§ Выбранный отрывок:

........

Равным образом можно предположить, что все эти картины отъединения души от тела, путешествия к райским вратам видятся — во сне ли, в бреду ли, просто в фантазии — только людям верующим. И подсказаны они, конечно, их верой, а вовсе не какими-то реальными событиями, происходящими на грани жизни и смерти.
Несерьезно обсуждать реальность этих событий, но физиологи обсуждают, насколько типичны для умирающих людей галлюцинации с раздвоением, с тоннелями, стенами, светоподобными существами. В. А. Неговский не устает повторять, что это противоречит физиологии умирания. Оно начинается обычно с угасания «командных» органов, прежде всего коры головного мозга. Как правило, еще до наступления клинической смерти падает электрическая активность коры. Больной в этот момент выглядит совершенно безжизненным, в памяти его зияет провал.
— Утверждать, будто в этот период можно что-то запомнить, — говорит В. А. Неговский, — абсурдно. Это равносильно уверению, что можно играть в футбол с парализованными ногами.
И все же в эти тяжкие часы и минуты — за какое-то время до критического момента и через какой-то срок по прошествии его — человека, конечно, могут посещать галлюцинации, видения. Странно было бы это отрицать. Его мозг болен, ему не хватает кислорода. Кислородное голодание, длящееся более пяти — семи минут, вызывает гибель коры. Это уж не клиническая смерть — окончательная, бесповоротная гибель. После этого срока человека бесполезно оживлять. Если даже удастся это сделать — разум его уже не восстановится.
В. А. Неговский:
— Хотелось бы полюбопытствовать у сторонников «жизни после смерти» — куда в этом случае девается «бессмертная душа»?

........

§ Исходные записи:
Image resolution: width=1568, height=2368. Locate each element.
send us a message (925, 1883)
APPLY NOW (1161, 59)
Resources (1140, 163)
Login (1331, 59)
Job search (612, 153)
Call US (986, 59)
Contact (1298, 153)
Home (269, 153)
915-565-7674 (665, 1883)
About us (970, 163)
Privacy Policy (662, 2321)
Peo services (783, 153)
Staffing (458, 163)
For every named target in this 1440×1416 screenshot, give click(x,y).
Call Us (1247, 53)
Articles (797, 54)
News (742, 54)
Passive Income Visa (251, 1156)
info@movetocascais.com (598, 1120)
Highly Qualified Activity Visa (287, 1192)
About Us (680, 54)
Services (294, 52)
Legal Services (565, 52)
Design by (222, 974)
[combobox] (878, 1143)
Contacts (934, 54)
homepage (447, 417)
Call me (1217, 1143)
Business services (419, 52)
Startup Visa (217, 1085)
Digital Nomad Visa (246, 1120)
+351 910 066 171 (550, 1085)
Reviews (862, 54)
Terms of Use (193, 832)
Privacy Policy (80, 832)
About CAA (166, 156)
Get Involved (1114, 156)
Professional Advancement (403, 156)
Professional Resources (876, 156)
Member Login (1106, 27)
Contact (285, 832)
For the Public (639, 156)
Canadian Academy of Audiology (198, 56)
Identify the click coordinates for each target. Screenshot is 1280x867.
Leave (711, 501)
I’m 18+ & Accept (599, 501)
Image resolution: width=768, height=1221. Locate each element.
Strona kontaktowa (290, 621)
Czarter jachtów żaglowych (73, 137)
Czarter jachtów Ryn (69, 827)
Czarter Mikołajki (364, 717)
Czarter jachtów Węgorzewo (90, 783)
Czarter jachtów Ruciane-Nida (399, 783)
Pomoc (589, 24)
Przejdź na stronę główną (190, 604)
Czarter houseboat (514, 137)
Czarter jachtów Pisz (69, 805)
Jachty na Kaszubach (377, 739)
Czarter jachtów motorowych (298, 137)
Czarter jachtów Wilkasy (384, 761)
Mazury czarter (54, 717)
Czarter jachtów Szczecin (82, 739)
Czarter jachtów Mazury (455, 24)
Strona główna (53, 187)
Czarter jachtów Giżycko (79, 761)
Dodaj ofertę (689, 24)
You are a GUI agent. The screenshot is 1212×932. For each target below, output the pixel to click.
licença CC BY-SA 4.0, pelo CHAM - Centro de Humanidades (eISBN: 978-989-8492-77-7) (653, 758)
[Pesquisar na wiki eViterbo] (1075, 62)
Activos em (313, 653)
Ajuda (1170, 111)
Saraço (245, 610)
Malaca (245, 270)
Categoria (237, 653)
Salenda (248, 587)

........

§ Задания:
A. Выпишите из отрывка о видениях умирающих все галлюцинации, типичность которых для умирающих людей, по словам текста, обсуждают физиологи.
B. Продолжите отрывок о видениях умирающих после его последней фразы.

§ Ответы:
A. Раздвоение, тоннели, стены, светоподобные существа.

B.
Но и кратковременная нехватка кислорода не всегда проходит бесследно. Человека приходится приводить в сознание подчас не один день. Части его организма возвращаются к жизни не все разом, а последовательно. Сначала начинает биться сердце, потом восстанавливается дыхание, начинают действовать низшие отделы мозга, и лишь потом обнаруживает признаки жизни кора. Пока же она безжизненна, в организме царит безвластие. Подкорковые части мозга, в том числе центры эмоций, ощущений, лишены контроля. Это и есть почва для галлюцинаций и видений.
Еще один американский психиатр, Элизабет Кюблер-Росс, «крупный авторитет в вопросах изучения смерти», как аттестует ее западная печать, опросила уж не десятки и не сотни, а тысячи больных и пришла к твердому убеждению, что смерть тела не означает конец бытия. По образцу настоящей науки тут нагнетается статистика: дескать, чем больше число опрошенных, тем весомее аргументы. Можно, однако, опросить и десятки тысяч, и сотни — доводы в пользу загробной жизни от этого убедительнее не станут. Ибо в чем же может убедить бред тяжелобольного человека!
Как понять, что сюжеты болезненных видений у многих людей одинаковы? Вовсе не обязательно одинаковы сами видения — могут быть одинаковы рассказы. Советский психолог Михаил Нилин (сын известного писателя Павла Нилина) считает, что все дело в том, какие мотивы сильнее — те, что заставляют говорить правду, или те, что склоняют к выдумкам.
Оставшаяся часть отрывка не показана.